Anthropic’s Claude Tag Slack integration, launched on Monday in research preview, does something its predecessors did not: it stays in the room. Rather than responding to individual queries and forgetting them, Claude Tag builds persistent memory across a channel, learns the team’s work over time, and can act of its own accord without waiting to be asked.
The Claude Tag Slack Integration and What Sets It Apart
Users on Claude Enterprise and Claude Team plans could already direct-message @Claude within Slack or tag it in a channel for on-demand help. Claude Code in Slack handled the narrower job of routing coding tasks from channel mentions to full sessions on the web, posting results back into the thread.
Claude Tag absorbs both of those capabilities and adds a layer of shared, persistent context. ‘As Claude follows along with its channel, it learns ever more about the work,’ Anthropic said in a launch statement. ‘Claude can also automatically gather facts from elsewhere in the organisation, if it’s granted permission to read other channels.’
The result is a single Claude identity that every member of a channel can see and interact with. Anyone can check what Claude has been working on and pick up a conversation from where a colleague left off.
The product also introduces what Anthropic calls an ambient mode: Claude monitors channels without being tagged and proactively flags items, follows up on forgotten threads, and surfaces updates from across the organisation. That is a meaningful step beyond the on-demand model most enterprise AI tools still operate under.
Inside the ‘Multiplayer’ Design
Fortune spoke with Cat Wu, Anthropic’s head of product for Claude Code and Cowork, who framed Claude Tag as an evolution of Claude Code, describing it as ‘multiplayer’ in contrast to Claude Code, CoWork, and chat, which she characterised as ‘very single player.’ The distinction matters for enterprise buyers who have grown frustrated watching individual employees extract value from AI while team-level coordination remains manual.
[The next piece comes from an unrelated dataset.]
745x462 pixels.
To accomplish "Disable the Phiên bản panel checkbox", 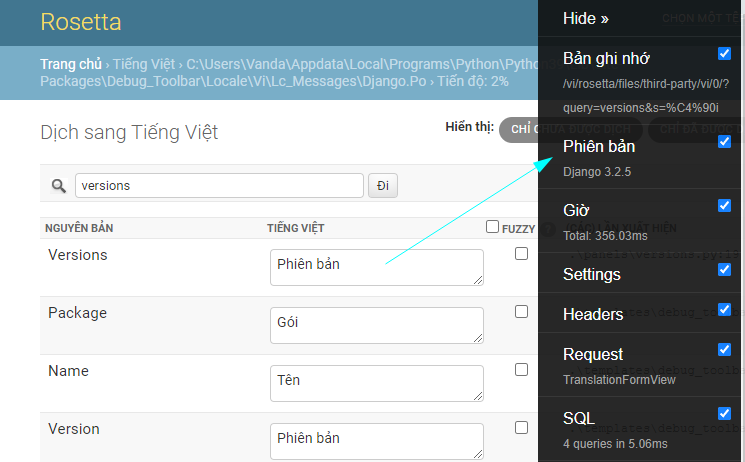I will click(724, 142).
Wu also disclosed that within Anthropic itself, Claude Tag is already approving and incorporating 65% of the code changes the product team submits. That figure suggests a degree of autonomous workflow integration that goes well beyond a chatbot assist.
When Claude Tag receives a discrete task, it breaks the work into stages, processes each using whatever tools the administrator has permitted, and posts its output into the Slack thread. The administrator defines those boundaries per channel, so a Claude instance configured for legal work cannot write memories into the engineering channel.
Engadget notes that Anthropic says access to sensitive data and task-specific tools ‘can be very tightly controlled,’ with a systems administrator required to specify permissions for each channel. The Anthropic Claude and Slack page confirms that Claude searches only the public and private Slack channels, direct messages, and shared files that the user has already been granted access to.
The Broader Context Race
Persistent organisational context is the feature every enterprise AI vendor is now competing to own. Microsoft expresses it through Copilot and Work IQ via its Graph layer. Snowflake and Databricks are positioning their platforms as the back-end repositories of tacit company knowledge that agents can draw from. Glean is building an intelligence layer that sits between the model and enterprise data.
Anthropic is pursuing the same territory through integrations rather than infrastructure. Beyond the Slack launch, the company has an expanded partnership with Salesforce that makes Claude a preferred model for the Agentforce platform across regulated industries including financial services, healthcare, cybersecurity, and life sciences. Salesforce is also deploying Claude Code across its global engineering organisation.
Slack is only the start of where Claude Tag will appear. VentureBeat reports that Anthropic plans to extend the tagging model to Microsoft Teams, email, and project management tools, widening the surface area of that persistent context well beyond any single platform.
How quickly teams actually hand Claude Tag the kind of access that makes persistent memory useful, rather than a liability, is the question administrators will be weighing. The permissions architecture exists; the willingness to use it fully is the variable Anthropic cannot control.